On Fri, Mar 16, 2018 at 09:27:21AM -0400, Robert P. J. Day wrote:
> course i taught recently had a section on "xargs", emphasizing its
> value(?) in being able to run a command in bite-size pieces but, these
> days, is that really that much of an issue?
If it was a year ago when I tried to glob some subset of a ~90K file
directory. It's still broken today on a simulated similar setup. Some
shell builtins don't care, which can be surprising (rm on zsh), but
both bash and zsh error before calling execve.
> IIRC (and i might not), the historical limiting factor for command
> line length was the limit of an internal buffer in the shell that was
> used to build the command to be run, and it used to be fairly small
> (5000 bytes?). these days, i'm fairly sure bash can handle far longer
> commands than that.
There's this in-depth answer from SO, but you might want to verify
yourself.
https://superuser.com/questions/705928/compile-the-kernel-to-increase-the-command-line-max-length
> now i can see the obvious value of xargs in that it supports a ton
> of cool options like defining the delimiter to be used in parsing the
> input stream and so on, but WRT simply limiting the command line size,
> rather than something like this:
>
> $ find . -type f -name core | xargs rm -f
That's not space-safe.
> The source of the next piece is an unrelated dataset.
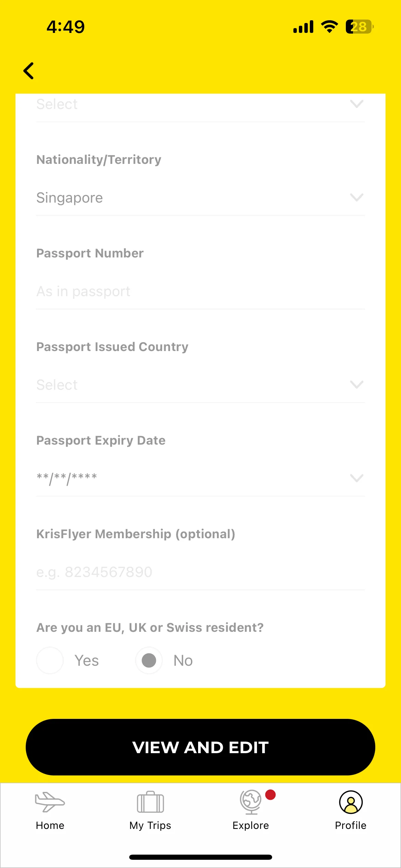
Task: Tap the My Trips suitcase icon
Action: [150, 801]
You'll have to use the non-portable -d with
$'\n', or just…
> i would simply assume i can generate a really long command and write:
>
> $ rm -f $(find . -type f -name core)
Not space-safe either. What if the directory names contain anything in
$IFS?
> and, yes, there's always "find .... -exec rm -f {} \;" and so on.
You might want to use the non-portable '+', which'll do it in batches
rather than exec-ing rm once for every single file. There's also the
non-portable -delete which may be faster for some obscure edge cases.